START LISTED ENTRIES
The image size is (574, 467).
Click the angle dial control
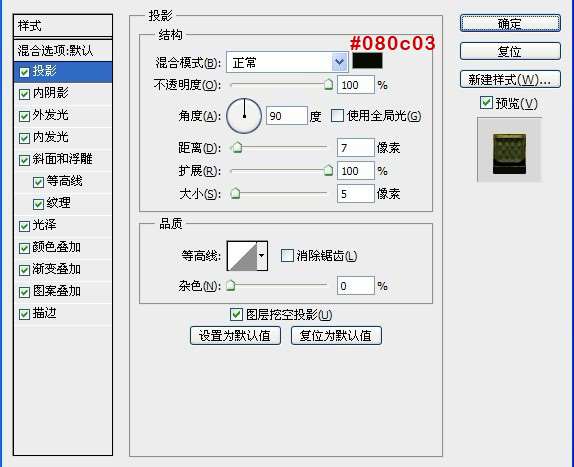(x=244, y=116)
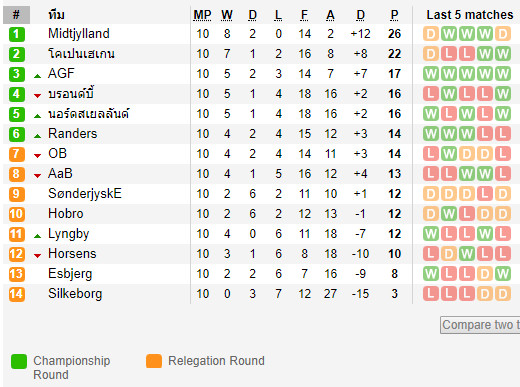This screenshot has height=387, width=520.
Task: Click the Compare two teams button
Action: pyautogui.click(x=480, y=325)
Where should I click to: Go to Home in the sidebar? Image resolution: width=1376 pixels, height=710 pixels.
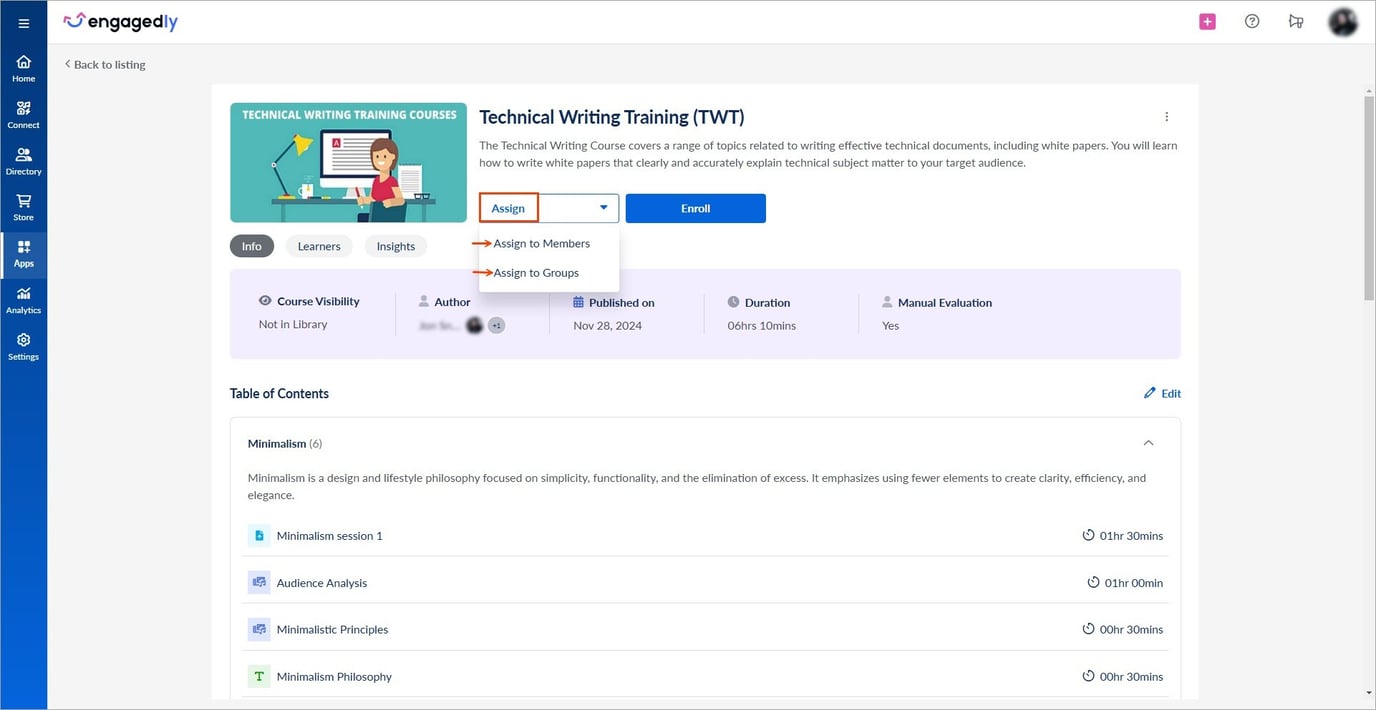click(24, 68)
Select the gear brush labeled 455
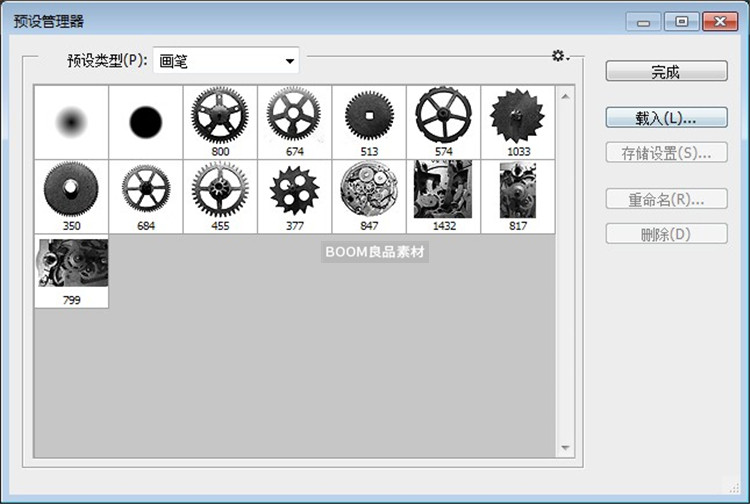 (220, 191)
END LISTED ENTRIES
Exactly the lines from the one containing "Click the angle dial control" through the last line of the data above should be output, both ends included, with every picture left out.

Click the angle dial control
(x=244, y=116)
This screenshot has height=387, width=520.
Task: Click the Compare two teams button
Action: pyautogui.click(x=480, y=325)
Where should I click to: Go to Home in the sidebar? Image resolution: width=1376 pixels, height=710 pixels.
click(24, 68)
Select the gear brush labeled 455
 (220, 191)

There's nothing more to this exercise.